Content to be added by SERVER-98883, and should include:

Shared Concepts

MatchExpression, Expression, ExpressionContext

Content to be added by SERVER-98884

Yielding

Yielding means releasing database locks during the execution of a query, i.e. locks on storage resources. This includes unlocking the storage snapshot being used for the query. It is done to prevent long-running queries from hogging locks and snapshots that would significantly block progress by other queries and/or prevent storage from reclaiming the space from old snapshots. It is possible that after a yield, if the snapshot previously being used is no longer available, the query may be unable to resume and therefore will fail.

Queries are intended to yield at least every 10 ms by default. Yielding is configurable via the internalQueryExecYieldPeriodMS and internalQueryExecYieldIterations query execution knobs, respectively.

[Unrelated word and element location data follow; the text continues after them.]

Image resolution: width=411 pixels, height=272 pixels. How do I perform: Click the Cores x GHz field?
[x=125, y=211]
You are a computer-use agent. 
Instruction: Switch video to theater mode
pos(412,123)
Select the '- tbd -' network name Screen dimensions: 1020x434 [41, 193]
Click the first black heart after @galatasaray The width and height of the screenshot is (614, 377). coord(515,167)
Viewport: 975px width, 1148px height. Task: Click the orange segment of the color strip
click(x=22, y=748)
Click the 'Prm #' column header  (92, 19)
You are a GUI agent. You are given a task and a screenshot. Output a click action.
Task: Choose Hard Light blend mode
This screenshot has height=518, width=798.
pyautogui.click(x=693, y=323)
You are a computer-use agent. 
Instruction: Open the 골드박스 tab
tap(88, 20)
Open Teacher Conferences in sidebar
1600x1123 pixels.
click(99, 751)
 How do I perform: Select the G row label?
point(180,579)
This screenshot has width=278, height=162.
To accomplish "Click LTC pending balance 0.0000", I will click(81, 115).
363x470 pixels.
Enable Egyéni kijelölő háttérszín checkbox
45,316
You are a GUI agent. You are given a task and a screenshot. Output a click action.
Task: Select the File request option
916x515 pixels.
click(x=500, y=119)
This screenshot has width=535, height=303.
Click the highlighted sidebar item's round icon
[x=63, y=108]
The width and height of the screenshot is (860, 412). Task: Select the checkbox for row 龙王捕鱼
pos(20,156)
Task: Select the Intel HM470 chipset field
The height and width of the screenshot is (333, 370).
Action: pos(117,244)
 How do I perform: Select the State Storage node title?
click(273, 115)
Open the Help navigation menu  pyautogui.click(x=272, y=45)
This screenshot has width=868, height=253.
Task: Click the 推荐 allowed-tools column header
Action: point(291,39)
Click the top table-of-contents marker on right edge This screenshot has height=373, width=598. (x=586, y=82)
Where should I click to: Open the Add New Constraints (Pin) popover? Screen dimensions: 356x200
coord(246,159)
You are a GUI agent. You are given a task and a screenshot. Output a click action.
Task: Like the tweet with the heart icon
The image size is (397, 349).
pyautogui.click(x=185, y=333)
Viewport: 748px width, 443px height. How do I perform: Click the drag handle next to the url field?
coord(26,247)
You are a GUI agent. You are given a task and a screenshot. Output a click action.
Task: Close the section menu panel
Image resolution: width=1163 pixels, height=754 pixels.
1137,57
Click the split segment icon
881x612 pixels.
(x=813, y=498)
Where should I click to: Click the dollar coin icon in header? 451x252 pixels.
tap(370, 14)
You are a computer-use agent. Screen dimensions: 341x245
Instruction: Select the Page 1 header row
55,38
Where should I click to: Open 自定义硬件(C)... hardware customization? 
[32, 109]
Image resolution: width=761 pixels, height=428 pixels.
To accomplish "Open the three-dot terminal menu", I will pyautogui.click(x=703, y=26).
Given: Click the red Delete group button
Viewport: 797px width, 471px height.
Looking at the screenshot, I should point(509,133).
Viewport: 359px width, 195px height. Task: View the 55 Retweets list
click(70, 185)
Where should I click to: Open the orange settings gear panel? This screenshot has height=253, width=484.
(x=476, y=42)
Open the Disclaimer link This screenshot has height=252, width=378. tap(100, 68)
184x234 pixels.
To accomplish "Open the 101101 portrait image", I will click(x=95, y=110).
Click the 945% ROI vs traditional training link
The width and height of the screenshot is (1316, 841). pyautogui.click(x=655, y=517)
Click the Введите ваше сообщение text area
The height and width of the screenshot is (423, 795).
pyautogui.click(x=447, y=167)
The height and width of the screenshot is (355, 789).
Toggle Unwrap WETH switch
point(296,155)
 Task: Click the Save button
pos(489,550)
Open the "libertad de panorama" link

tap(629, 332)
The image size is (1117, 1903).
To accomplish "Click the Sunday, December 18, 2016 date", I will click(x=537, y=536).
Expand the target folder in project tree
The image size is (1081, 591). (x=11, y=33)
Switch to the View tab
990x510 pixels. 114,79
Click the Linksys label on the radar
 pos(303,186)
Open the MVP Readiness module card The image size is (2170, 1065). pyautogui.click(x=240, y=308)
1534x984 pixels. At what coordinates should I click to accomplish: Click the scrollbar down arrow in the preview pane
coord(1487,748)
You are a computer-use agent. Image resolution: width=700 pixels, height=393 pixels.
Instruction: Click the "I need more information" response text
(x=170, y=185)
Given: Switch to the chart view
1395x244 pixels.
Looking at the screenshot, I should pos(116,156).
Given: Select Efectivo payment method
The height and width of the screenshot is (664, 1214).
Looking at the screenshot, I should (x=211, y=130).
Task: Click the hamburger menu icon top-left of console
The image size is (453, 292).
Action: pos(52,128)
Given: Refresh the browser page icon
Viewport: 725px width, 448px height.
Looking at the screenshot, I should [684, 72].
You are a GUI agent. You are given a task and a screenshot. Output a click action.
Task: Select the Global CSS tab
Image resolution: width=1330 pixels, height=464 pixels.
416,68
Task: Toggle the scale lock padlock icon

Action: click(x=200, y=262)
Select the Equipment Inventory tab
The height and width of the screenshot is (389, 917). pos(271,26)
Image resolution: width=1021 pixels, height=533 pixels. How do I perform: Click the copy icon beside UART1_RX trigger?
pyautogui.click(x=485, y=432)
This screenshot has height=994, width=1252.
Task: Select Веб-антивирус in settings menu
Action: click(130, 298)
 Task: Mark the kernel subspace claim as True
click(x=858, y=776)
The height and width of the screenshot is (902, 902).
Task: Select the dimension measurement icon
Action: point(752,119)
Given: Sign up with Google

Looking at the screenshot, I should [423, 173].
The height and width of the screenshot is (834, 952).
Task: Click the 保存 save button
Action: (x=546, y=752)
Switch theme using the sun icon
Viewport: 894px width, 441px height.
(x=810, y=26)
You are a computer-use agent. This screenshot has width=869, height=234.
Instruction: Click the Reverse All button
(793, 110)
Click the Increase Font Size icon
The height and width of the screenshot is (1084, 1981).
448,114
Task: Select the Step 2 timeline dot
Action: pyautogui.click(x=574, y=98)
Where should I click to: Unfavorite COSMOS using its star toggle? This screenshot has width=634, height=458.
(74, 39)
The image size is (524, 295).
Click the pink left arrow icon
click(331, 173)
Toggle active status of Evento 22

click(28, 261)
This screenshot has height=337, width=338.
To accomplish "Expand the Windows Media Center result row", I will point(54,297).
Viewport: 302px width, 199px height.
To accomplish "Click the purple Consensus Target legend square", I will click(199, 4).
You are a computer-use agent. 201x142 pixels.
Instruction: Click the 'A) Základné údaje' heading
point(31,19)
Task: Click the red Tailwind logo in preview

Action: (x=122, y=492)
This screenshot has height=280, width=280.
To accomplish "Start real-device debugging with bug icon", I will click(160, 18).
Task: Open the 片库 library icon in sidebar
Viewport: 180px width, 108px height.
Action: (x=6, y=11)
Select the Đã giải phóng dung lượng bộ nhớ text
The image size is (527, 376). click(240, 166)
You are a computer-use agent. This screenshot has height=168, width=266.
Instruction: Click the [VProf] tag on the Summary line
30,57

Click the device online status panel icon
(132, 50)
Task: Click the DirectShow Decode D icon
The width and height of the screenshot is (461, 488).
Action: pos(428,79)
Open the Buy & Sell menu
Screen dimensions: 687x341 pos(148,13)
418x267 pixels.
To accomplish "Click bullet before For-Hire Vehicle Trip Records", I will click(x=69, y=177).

PlanExecutorImpl and PlanExecutorSBE, in the mongo::PlanStage or sbe::PlanStage stages they are executing, yield by calling down into PlanYieldPolicy::yieldOrInterrupt(), which itself may call down into PlanYieldPolicy::performYieldWithAcquisitions(), which performs the actual yields as follows:

  • performYieldWithAcquisitions() → yieldTransactionResourcesFromOperationContext() → getLocker(opCtx)->saveLockStateAndUnlock() – yields by releasing the locks
  • performYieldWithAcquisitions() → restoreTransactionResourcesToOperationContext() → getLocker(opCtx)->restoreLockState() – “unyields” by reacquiring the locks

PlanExecutorPipeline does not yield directly. Only the parts of the pipeline that are executed by a PlanExecutorImpl or PlanExecutorSBE under the PlanExecutorPipeline may yield (see the Executors section). This means that pipeline stages other than CursorStage, which can own a sub-executor, do not themselves yield, however, due to the batching behavior at the interface between the $match execution and the rest of the pipeline, these other stages are normally not holding any locks when they execute, so yielding is normally not needed.

Checking for Interrupts

Interrupts signal that the query should be killed immediately. Queries are intended to check for interrupts at least every 10 ms.

PlanExecutorImpl and PlanExecutorSBE, in the mongo::PlanStage or sbe::PlanStage stages they are executing, check for interrupts by calling PlanYieldPolicy::yieldOrInterrupt(), which itself may call down into PlanYieldPolicy::performYield() or PlanYieldPolicy::performYieldWithAcquisitions(), which in turn may call OperationContext::checkForInterrupt(), which performs the interrupt check.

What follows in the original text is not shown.